BEGIN Task material
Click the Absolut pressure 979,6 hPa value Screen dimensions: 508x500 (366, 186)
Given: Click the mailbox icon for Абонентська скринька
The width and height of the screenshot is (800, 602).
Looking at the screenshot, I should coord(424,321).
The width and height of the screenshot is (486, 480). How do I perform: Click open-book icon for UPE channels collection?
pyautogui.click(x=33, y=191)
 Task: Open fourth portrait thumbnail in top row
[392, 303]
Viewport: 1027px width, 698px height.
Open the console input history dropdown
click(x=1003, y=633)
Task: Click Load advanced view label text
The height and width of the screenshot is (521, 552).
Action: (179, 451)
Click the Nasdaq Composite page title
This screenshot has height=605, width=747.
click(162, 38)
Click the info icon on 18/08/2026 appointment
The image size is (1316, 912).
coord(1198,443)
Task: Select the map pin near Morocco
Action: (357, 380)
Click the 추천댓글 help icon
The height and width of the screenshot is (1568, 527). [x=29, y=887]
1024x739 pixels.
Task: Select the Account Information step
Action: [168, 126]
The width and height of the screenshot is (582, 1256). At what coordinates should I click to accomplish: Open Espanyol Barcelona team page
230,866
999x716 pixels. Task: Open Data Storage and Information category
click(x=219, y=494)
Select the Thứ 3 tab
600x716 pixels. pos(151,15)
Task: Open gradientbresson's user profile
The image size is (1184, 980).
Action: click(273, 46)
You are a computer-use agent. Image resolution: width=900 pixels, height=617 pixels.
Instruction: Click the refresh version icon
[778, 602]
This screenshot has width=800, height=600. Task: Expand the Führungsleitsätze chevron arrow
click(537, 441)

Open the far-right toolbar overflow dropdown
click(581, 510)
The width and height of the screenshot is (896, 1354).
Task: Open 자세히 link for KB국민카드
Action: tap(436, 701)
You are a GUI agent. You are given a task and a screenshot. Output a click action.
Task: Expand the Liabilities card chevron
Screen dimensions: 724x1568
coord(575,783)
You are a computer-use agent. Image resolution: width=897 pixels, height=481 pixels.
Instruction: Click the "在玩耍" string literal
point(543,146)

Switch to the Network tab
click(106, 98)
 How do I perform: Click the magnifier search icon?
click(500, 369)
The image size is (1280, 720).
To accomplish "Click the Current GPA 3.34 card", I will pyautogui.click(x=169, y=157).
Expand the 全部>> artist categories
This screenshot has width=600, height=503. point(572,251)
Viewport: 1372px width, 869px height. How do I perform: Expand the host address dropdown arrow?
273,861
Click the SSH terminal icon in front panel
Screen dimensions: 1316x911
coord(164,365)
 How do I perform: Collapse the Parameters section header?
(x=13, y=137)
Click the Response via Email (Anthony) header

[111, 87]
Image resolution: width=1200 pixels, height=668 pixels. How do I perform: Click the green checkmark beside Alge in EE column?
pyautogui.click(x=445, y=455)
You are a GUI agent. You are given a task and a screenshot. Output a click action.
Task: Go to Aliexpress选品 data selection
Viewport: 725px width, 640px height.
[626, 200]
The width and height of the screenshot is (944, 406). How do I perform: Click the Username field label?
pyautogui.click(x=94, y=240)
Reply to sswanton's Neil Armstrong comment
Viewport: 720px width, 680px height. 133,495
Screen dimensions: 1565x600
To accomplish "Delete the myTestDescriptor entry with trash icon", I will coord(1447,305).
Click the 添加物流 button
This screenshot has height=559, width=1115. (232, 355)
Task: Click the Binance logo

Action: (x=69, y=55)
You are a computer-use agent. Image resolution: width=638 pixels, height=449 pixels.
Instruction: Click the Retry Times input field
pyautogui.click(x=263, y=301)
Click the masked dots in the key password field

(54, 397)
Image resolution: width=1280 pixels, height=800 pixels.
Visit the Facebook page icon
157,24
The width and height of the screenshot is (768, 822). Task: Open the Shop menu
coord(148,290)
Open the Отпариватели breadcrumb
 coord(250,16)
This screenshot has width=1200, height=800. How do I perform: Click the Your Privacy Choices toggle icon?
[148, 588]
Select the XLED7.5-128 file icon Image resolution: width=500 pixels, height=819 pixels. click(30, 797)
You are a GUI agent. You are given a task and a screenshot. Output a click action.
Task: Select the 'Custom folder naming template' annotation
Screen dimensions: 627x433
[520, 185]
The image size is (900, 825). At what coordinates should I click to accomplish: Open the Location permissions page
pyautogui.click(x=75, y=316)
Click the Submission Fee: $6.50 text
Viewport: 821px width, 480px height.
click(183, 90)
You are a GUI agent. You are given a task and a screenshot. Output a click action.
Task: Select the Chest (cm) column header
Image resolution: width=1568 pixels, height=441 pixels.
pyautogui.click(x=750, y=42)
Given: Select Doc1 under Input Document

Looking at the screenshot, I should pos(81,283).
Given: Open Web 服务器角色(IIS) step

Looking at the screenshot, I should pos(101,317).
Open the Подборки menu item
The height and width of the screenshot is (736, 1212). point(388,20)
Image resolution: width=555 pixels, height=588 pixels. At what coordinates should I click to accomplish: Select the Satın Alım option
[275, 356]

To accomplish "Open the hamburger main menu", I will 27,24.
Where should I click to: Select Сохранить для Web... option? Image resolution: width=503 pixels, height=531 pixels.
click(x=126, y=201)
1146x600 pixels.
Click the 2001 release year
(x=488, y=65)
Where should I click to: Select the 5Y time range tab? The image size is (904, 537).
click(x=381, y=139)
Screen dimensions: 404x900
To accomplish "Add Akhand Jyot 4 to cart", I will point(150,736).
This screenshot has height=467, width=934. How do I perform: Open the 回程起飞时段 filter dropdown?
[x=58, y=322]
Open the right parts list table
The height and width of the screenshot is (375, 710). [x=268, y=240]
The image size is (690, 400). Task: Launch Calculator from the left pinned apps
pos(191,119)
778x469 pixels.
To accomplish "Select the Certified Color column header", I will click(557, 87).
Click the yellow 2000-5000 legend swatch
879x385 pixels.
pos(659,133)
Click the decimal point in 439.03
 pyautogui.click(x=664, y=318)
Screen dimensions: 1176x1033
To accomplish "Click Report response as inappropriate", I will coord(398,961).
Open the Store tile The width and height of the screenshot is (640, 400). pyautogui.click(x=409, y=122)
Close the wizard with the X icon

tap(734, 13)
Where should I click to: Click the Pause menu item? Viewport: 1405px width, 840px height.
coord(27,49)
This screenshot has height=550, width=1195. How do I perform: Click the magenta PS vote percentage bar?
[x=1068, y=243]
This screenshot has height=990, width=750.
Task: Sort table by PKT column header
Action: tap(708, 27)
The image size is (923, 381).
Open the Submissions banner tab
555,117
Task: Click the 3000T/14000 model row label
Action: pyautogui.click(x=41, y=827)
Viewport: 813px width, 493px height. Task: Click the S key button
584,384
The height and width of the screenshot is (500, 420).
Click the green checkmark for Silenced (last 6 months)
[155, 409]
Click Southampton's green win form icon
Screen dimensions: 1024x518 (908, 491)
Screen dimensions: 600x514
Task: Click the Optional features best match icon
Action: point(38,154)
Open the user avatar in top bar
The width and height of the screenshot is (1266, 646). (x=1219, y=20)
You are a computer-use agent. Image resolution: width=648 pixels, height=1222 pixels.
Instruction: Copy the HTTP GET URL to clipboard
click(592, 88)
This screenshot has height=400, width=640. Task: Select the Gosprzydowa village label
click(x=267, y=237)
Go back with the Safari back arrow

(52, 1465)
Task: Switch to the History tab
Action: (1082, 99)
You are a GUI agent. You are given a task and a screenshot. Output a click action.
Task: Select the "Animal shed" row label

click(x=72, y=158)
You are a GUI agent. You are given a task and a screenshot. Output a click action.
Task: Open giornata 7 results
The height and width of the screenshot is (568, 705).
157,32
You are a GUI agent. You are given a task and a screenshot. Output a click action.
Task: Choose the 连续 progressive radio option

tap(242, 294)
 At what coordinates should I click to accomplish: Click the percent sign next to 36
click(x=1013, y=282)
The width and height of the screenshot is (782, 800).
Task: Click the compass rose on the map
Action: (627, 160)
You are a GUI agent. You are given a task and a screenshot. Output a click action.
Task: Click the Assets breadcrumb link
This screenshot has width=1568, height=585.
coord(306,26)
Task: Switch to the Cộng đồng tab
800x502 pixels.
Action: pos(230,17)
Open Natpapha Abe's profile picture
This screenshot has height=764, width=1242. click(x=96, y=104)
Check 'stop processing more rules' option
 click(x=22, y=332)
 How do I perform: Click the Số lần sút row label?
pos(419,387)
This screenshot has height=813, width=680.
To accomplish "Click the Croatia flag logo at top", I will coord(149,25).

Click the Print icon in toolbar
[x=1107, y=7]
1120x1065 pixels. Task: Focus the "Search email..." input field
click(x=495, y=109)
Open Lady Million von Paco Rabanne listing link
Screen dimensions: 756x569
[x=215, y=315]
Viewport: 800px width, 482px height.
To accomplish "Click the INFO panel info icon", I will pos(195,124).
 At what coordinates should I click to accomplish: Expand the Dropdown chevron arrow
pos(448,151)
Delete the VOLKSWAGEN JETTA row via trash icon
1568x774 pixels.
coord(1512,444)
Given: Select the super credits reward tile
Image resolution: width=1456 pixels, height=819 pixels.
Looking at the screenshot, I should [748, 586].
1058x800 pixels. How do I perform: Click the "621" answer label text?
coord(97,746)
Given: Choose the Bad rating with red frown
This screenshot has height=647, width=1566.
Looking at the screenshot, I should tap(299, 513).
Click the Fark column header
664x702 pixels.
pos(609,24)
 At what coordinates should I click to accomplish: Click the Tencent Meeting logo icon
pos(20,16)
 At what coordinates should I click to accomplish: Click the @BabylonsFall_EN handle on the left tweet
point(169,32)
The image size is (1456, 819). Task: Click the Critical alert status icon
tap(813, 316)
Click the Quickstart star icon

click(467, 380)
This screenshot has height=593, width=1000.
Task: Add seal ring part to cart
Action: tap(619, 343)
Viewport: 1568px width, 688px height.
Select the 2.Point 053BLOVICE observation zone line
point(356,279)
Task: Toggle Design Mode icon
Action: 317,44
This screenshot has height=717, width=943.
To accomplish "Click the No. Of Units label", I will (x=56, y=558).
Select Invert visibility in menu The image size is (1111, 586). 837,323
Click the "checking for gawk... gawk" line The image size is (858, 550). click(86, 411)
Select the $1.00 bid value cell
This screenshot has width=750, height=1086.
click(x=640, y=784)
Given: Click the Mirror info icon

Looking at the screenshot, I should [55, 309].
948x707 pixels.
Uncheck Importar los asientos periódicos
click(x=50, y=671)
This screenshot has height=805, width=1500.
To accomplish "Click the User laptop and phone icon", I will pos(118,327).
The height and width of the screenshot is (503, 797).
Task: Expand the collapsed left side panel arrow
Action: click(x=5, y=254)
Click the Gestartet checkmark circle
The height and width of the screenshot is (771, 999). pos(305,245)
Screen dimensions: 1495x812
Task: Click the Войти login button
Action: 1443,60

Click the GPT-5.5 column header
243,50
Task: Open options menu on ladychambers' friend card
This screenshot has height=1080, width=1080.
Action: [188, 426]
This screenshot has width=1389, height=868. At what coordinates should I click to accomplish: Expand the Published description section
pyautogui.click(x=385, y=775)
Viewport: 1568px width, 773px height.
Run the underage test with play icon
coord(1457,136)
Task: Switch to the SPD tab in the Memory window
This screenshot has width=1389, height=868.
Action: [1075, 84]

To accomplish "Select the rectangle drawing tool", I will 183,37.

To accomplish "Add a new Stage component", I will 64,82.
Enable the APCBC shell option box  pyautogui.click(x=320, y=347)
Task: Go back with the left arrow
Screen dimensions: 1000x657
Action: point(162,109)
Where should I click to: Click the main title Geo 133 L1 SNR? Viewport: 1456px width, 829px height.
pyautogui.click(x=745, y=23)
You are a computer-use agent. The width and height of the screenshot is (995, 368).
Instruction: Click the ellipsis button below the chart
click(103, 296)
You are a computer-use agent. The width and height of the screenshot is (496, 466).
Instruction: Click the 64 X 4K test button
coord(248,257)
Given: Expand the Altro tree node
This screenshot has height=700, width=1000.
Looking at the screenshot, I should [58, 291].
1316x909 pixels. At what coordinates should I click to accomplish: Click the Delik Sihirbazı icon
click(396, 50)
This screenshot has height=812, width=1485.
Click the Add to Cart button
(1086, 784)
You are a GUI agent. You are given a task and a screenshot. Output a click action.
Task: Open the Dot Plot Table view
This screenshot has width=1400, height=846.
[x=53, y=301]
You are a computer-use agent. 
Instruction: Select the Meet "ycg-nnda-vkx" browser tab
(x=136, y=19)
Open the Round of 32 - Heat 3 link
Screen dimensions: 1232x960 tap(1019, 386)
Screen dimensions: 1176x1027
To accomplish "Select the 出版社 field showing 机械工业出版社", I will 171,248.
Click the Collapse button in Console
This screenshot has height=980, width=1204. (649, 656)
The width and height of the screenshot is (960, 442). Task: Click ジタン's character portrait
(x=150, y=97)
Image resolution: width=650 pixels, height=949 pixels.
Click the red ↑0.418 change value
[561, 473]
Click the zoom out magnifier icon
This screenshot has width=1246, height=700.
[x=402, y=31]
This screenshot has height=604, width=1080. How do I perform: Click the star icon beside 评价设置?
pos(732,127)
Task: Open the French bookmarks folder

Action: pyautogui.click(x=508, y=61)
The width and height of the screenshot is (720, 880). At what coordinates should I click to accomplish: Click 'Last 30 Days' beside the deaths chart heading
END Task material
Work instruction: Using the material above, copy every line in which the string "card" occurs.

Task solution:
Task: Expand the Liabilities card chevron
To accomplish "Click the Current GPA 3.34 card", I will pyautogui.click(x=169, y=157).
Task: Open options menu on ladychambers' friend card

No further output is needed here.